▶

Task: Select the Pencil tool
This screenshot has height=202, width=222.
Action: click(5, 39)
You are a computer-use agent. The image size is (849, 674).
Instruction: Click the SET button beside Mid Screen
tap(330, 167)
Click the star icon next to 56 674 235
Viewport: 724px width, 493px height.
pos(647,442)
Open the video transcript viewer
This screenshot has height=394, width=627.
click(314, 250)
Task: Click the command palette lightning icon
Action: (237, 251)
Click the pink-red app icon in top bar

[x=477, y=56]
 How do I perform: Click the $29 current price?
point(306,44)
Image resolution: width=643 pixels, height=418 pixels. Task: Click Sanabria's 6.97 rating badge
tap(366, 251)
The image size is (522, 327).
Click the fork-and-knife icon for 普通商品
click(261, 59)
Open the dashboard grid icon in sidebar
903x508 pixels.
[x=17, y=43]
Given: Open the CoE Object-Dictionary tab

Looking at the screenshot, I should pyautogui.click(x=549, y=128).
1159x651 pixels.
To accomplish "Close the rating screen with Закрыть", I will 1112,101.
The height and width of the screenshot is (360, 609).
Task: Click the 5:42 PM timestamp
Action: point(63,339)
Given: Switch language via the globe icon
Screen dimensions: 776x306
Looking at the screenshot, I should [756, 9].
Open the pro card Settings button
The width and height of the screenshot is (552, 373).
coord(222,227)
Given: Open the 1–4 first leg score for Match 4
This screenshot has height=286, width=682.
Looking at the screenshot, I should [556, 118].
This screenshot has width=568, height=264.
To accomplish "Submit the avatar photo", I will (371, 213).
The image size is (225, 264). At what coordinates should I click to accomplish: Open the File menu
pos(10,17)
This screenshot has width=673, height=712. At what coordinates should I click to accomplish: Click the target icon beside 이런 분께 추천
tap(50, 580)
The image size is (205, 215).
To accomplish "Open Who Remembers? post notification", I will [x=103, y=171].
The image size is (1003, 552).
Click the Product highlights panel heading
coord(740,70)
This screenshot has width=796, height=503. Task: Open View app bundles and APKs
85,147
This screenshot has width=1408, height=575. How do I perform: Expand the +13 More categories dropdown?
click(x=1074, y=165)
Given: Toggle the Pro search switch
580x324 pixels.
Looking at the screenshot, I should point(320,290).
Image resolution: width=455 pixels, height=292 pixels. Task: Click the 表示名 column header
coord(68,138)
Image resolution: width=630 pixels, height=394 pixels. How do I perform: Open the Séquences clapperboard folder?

◀

▸ Task directions: Give back exactly the lines from the line containing "This screenshot has height=286, width=682." to the end of the entries, and no other lines.

▸ Output:
This screenshot has height=286, width=682.
Looking at the screenshot, I should [556, 118].
This screenshot has width=568, height=264.
To accomplish "Submit the avatar photo", I will (371, 213).
The image size is (225, 264). At what coordinates should I click to accomplish: Open the File menu
pos(10,17)
This screenshot has width=673, height=712. At what coordinates should I click to accomplish: Click the target icon beside 이런 분께 추천
tap(50, 580)
The image size is (205, 215).
To accomplish "Open Who Remembers? post notification", I will [x=103, y=171].
The image size is (1003, 552).
Click the Product highlights panel heading
coord(740,70)
This screenshot has width=796, height=503. Task: Open View app bundles and APKs
85,147
This screenshot has width=1408, height=575. How do I perform: Expand the +13 More categories dropdown?
click(x=1074, y=165)
Given: Toggle the Pro search switch
580x324 pixels.
Looking at the screenshot, I should point(320,290).
Image resolution: width=455 pixels, height=292 pixels. Task: Click the 表示名 column header
coord(68,138)
Image resolution: width=630 pixels, height=394 pixels. How do I perform: Open the Séquences clapperboard folder?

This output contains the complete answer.